What is the Nuremberg Trial and why should it be applied to communism?

On September 19, 2019, the European Parliament resolved that Nazism and communism are equally at fault. I think this resolution must be substantially and finally buttressed by a Nuremberg Trial for Communism.

But to have a trial we must have the courage and the intellectual honesty to call the crimes of communism by their real name. The massacres and genocides, the murder of hundreds of millions of consciences, the destruction of religion, the devastation of entire societies, the economic and moral misery visited upon continent after continent. The mass graves, the shattered lives of entire generations. All of these things happened. Many who are alive today remember. We must not be afraid to say that a horrific crime of world-historical proportion has taken place. We must first prepare ourselves for the psychological toll it will take on us to learn the full truth about the communist past, and present.

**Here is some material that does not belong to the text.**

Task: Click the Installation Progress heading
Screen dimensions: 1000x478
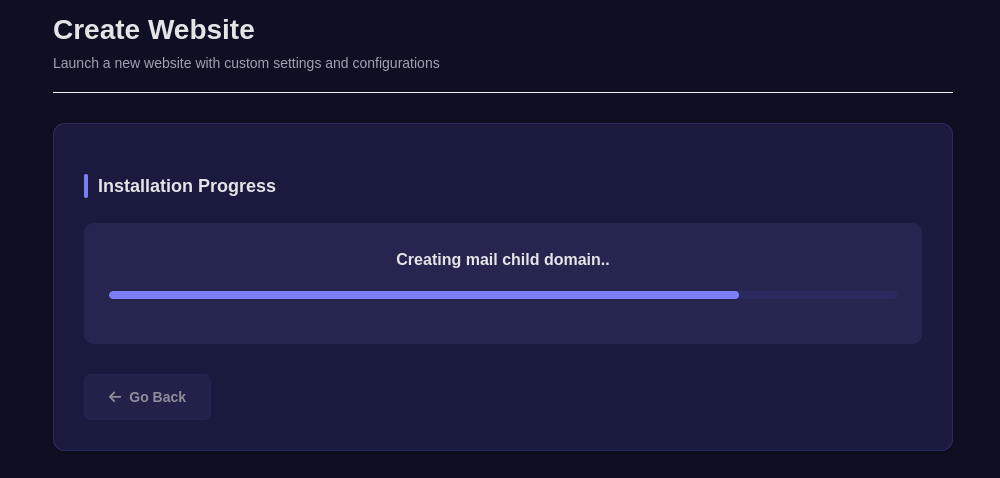Action: coord(186,186)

To give just one example, seven million Ukrainians were exterminated—subjected to genocide—by the Soviet Union in order to clear the ground in the Ukraine for the Soviets’ criminal ideology. Seven million murders. The world will never stop mourning the six million Jews killed by the Nazis: the Shoah is an authentic manifestation of absolute evil, and it is out of human solidarity with the living and the dead that we join our Jewish brothers and sisters in rejecting that evil completely. By the same token, we must be strong enough to face the truth about communism, whatever it costs us. Justice demands at least that much.